## DOCUMENT EXCERPT
Surviving Mother's Day Sorrows
Mother’s Day is not always filled with cards and sunshine. Sometimes it’s accompanied with a heavy heart. Guest blogger Tammy Treat-Boyne knows all too well of the pain that accompanies celebration.
As Mother’s Day approaches I am brought back to my memories of a missing puzzle piece of my heart. I have buried a child. No parent should go through this. Friends tried to placate me with the 23rd Psalm and words of “she is not in pain anymore”. That did not help this grieving mother.
“Yea, though I walk through the valley of the shadow of death, I will fear no evil” Psalm 23:4a (NKJV)
I was there all right. In the valley and I was angry, sad and disappointed.
Fearing evil? No, that never entered my mind. But all the other, yep. Why? My baby girl had just died. No, she wasn’t an infant, she was 24 years old, but she was still my baby, my child. Brain cancer had whipped out a life too early.
I remembered how the doctor had handed me this small squirming girl. I inspected her, as we mother’s do. Counting her fingers and toes as my own fingers caressed hers. I smelled that sweet baby smell as I marveled at her black tuft of hair wrapped in a purple bow. Gingerly I rewrapped all 6 pounds 12 ounces of my second girl and prepared to return her to the incubator. Her lungs needed help and I could not hold her except for a few moments of time.
Nineteen years later this delightful, often, rebel child was diagnosed with P-Net (Pineblastoma CNS primitive neuroectodermal tumors) cancer. It had been hidden from the time she was born. A brain cancer that lays dormant in children until the ages of six through 20. This cancer begins, lives and draws on the brain stem and cerebral fluid, often running down winding throughout the spinal cord and affecting multiple organs.
A short four years later, I was again in the hospital with this girl. She was totally bald this time, looking at me with angry, hurt, dark mad eyes. Spitefully she said, “No one ever told me I was this sick”.
Those were my child’s last words before she slipped into a coma.

## EXERCISE DESCRIPTION
Carry on the Mother's Day grief piece from its last sentence. The lines that follow come from a different source.

## EXERCISE DATA
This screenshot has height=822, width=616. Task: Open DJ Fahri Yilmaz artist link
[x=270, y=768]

---

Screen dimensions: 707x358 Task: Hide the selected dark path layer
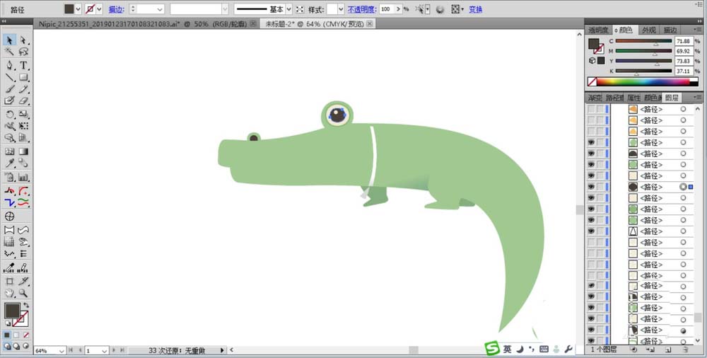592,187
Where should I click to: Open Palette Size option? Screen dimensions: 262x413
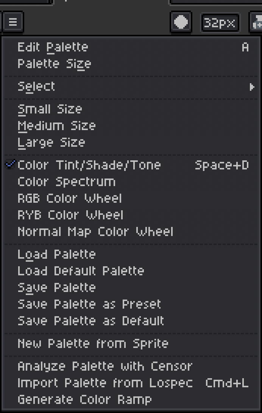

## EXPECTED OUTPUT
A few hours later, my daughter took her last breath and died. My mother and I held hands at the foot of her bed. We could not look at each other as we had shared the burden of raising my three daughters. The tears fell. My other daughters surrounded us. The room was void of everything except our pain.
Isaiah 66:13a (NKJV) “As a mother comforts her child, so will I comfort you”
The following week I was raw. But Jesus was there. He walked through the valley with me. He covered me from the shadows. Even on the days that I didn’t know He was there, He was beside or He carried me. He protected me, gave me peace and a strength that I didn’t know that I had.
That was fourteen years ago. Even today there is a continued peace and comfort. Somedays I must lift my tear-stained eyes to my Lord for peace as my heart is heavy with new pain. But through it all, I know my daughter is pain-free.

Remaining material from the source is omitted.